Project-aware preflight (KJC-TSK-0393, #691): el kj doctor global y el preflight estándar comprobaban el ENTORNO de Karajan (CLIs, node, dirs ~/.karajan/, sonar). Nada validaba que el PROYECTO actual tuviera lo necesario. Nuevo módulo src/checks/project-checks.js con signal detection + checks dinámicos: detecta signals (package.json, Dockerfile, firebase.json, pyproject.toml, Cargo.toml, *.tf, .env.example) y registra los checks correspondientes (tool presente, permisos write, .env consistency, gh remote access — este último degradable). Comando nuevo kj doctor --project ejecuta solo esta fase, útil para validar un proyecto antes de kj run sin re-correr todos los checks globales.

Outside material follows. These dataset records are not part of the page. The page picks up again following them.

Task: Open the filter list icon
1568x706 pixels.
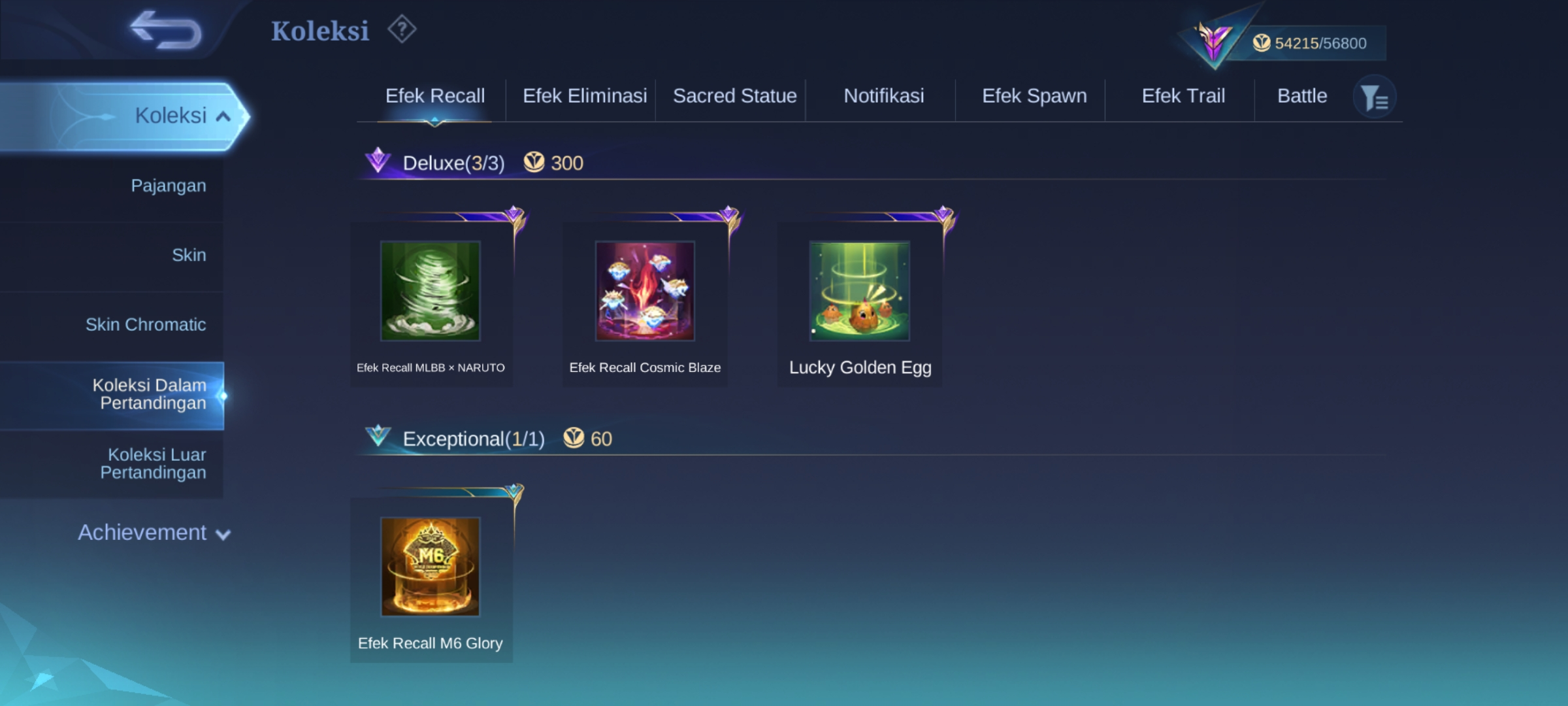Action: (x=1375, y=98)
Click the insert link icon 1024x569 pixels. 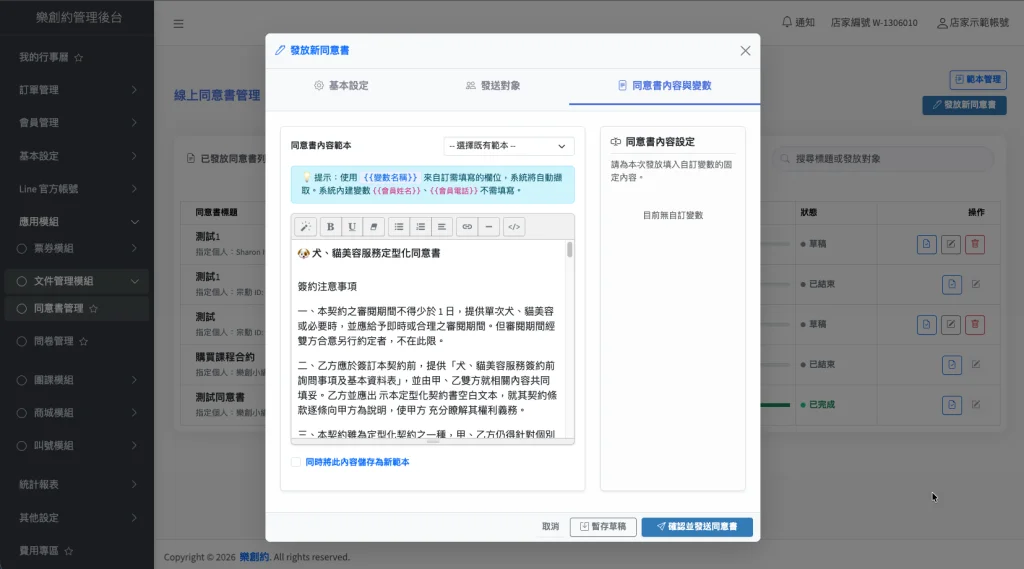pyautogui.click(x=467, y=227)
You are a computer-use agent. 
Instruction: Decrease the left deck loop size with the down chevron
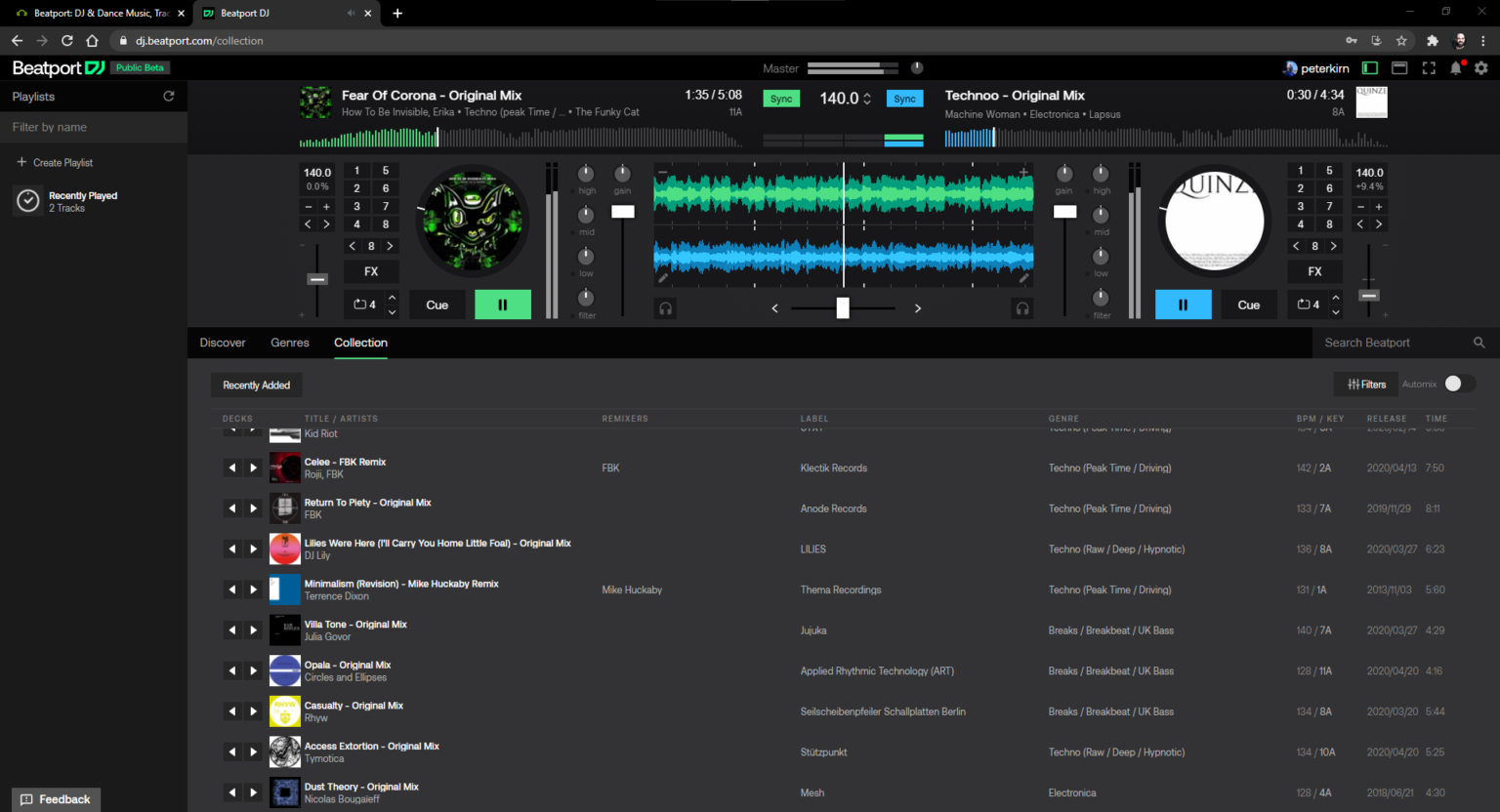click(391, 310)
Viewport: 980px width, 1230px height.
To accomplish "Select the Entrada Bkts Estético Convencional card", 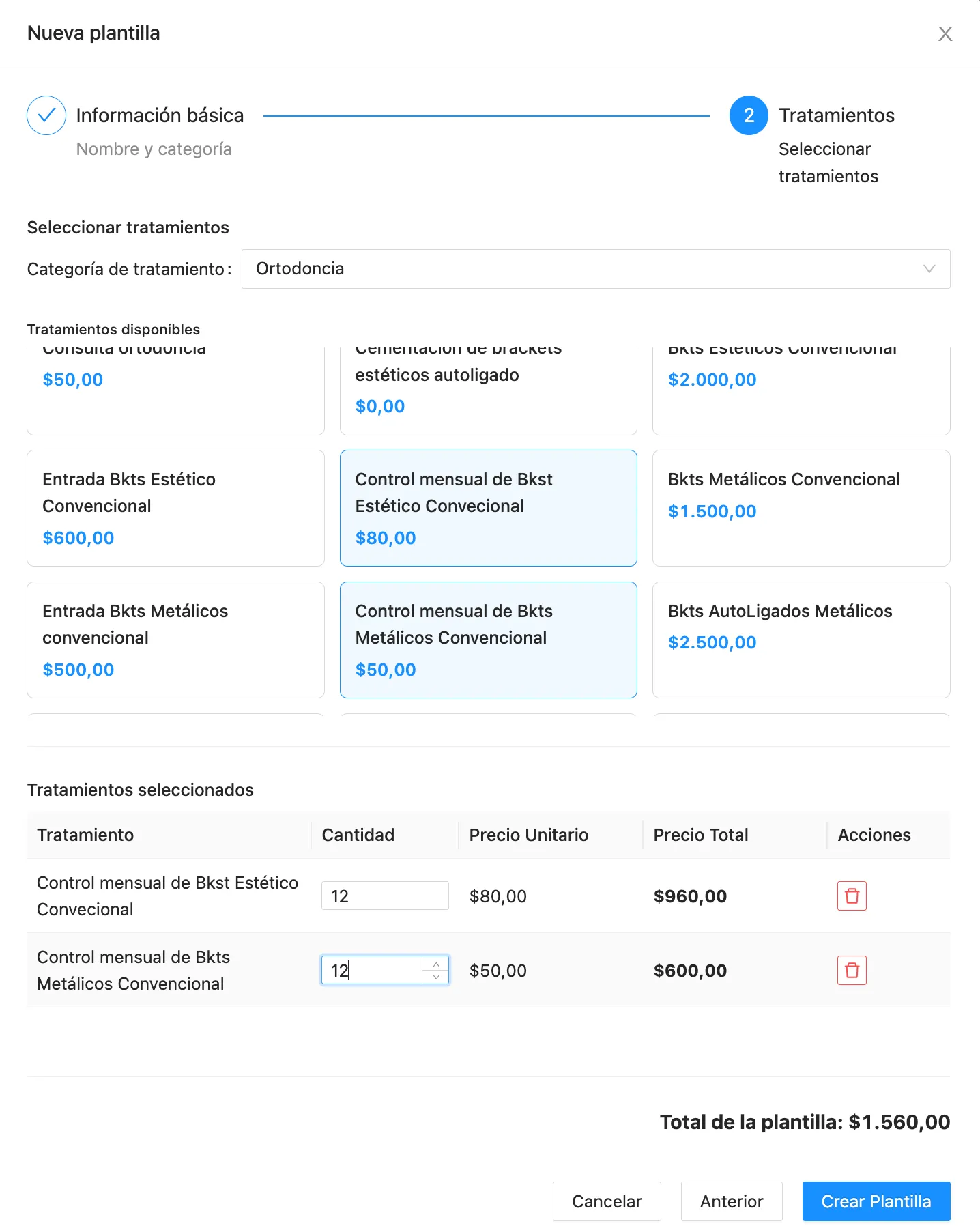I will (x=175, y=508).
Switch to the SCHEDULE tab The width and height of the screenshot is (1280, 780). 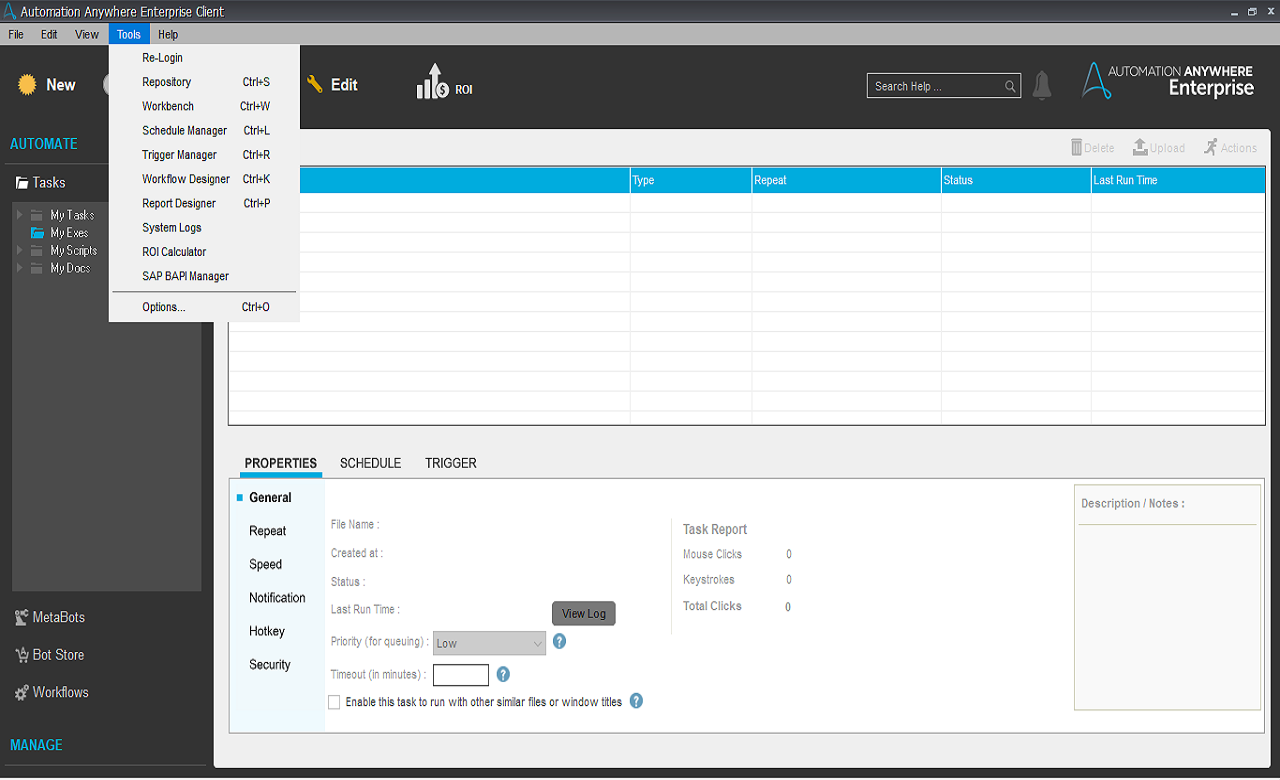370,463
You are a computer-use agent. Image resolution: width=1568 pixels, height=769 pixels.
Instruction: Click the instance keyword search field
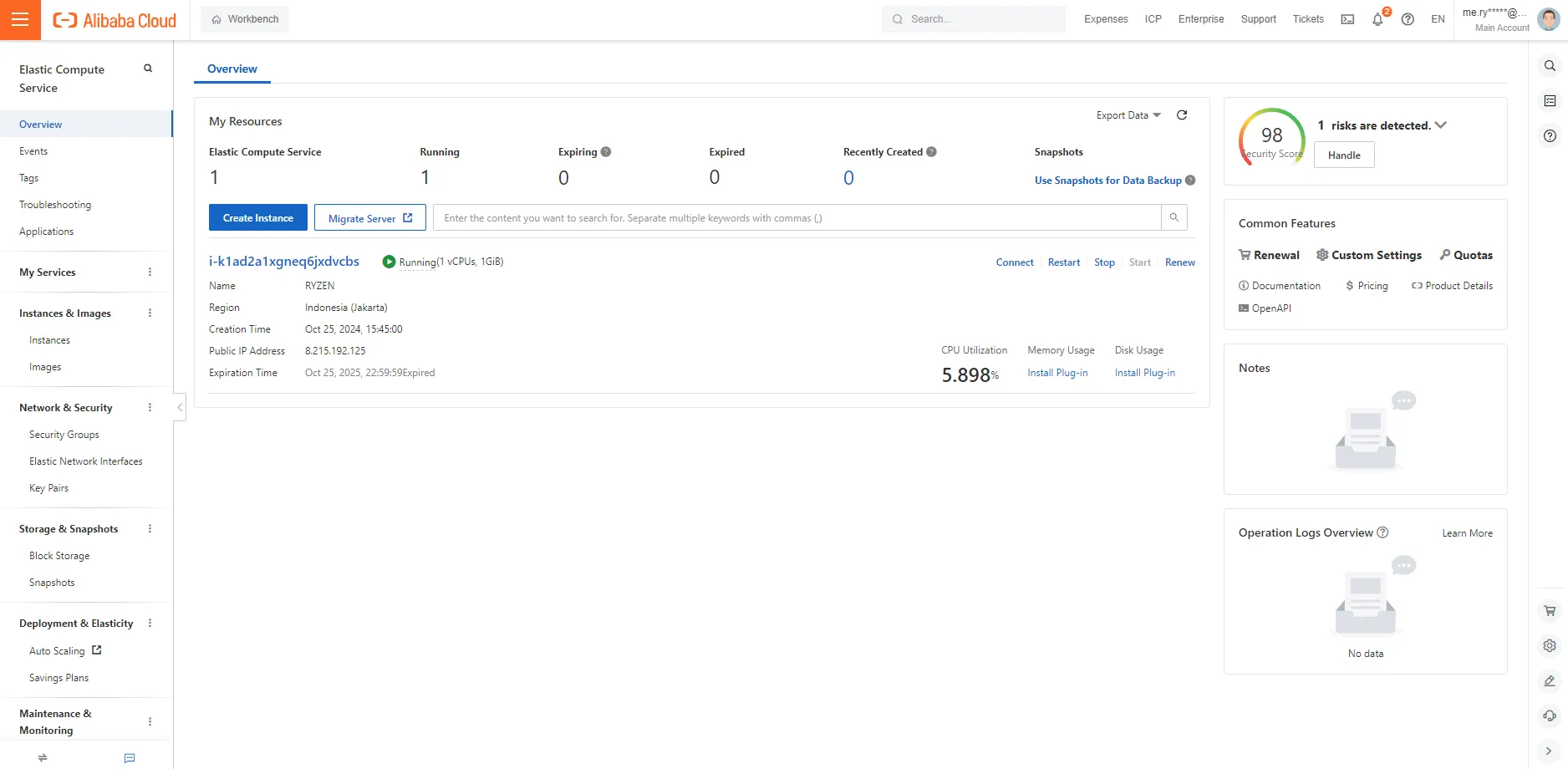797,217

Karajan wraps existing AI agent CLIs (claude, codex, gemini, aider) rather than calling AI provider APIs directly.

Advantages:

  • Uses your existing subscriptions — no separate API keys needed
  • Predictable cost — you pay your plan rate, not per-token
  • Agents handle their own context management, tool use, and safety features
  • Upgrades automatically when you update the CLI

Trade-offs:

  • Less granular control over prompts and parameters
  • Cost tracking is estimated, not actual billing
  • Rate limiting is detected by Karajan (v1.4+) with automatic fallback and session pause

Role instructions (what to do, how to review, what rules to enforce) are stored as .md files, not hardcoded.

Advantages:

  • Users can override any role without touching code
  • Three-level resolution: project → user → built-in
  • Easy to version control and share
  • Non-developers can modify review rules

All session state is written to disk as JSON files, not kept in memory.

Advantages:

  • Survives crashes and restarts
  • Enables pause/resume across sessions
  • Enables post-run reporting and audit trails
  • No database dependency

Token usage is counted and costs are estimated using published pricing rates, rather than querying actual API billing.

Advantages:

  • Works with CLI agents that don’t expose billing data
  • Provides relative cost comparison between approaches
  • Enables budget guardrails (warn at 80%, stop at 100%)

Trade-off: Reported costs are approximate — useful for comparison and guardrails, not for invoicing.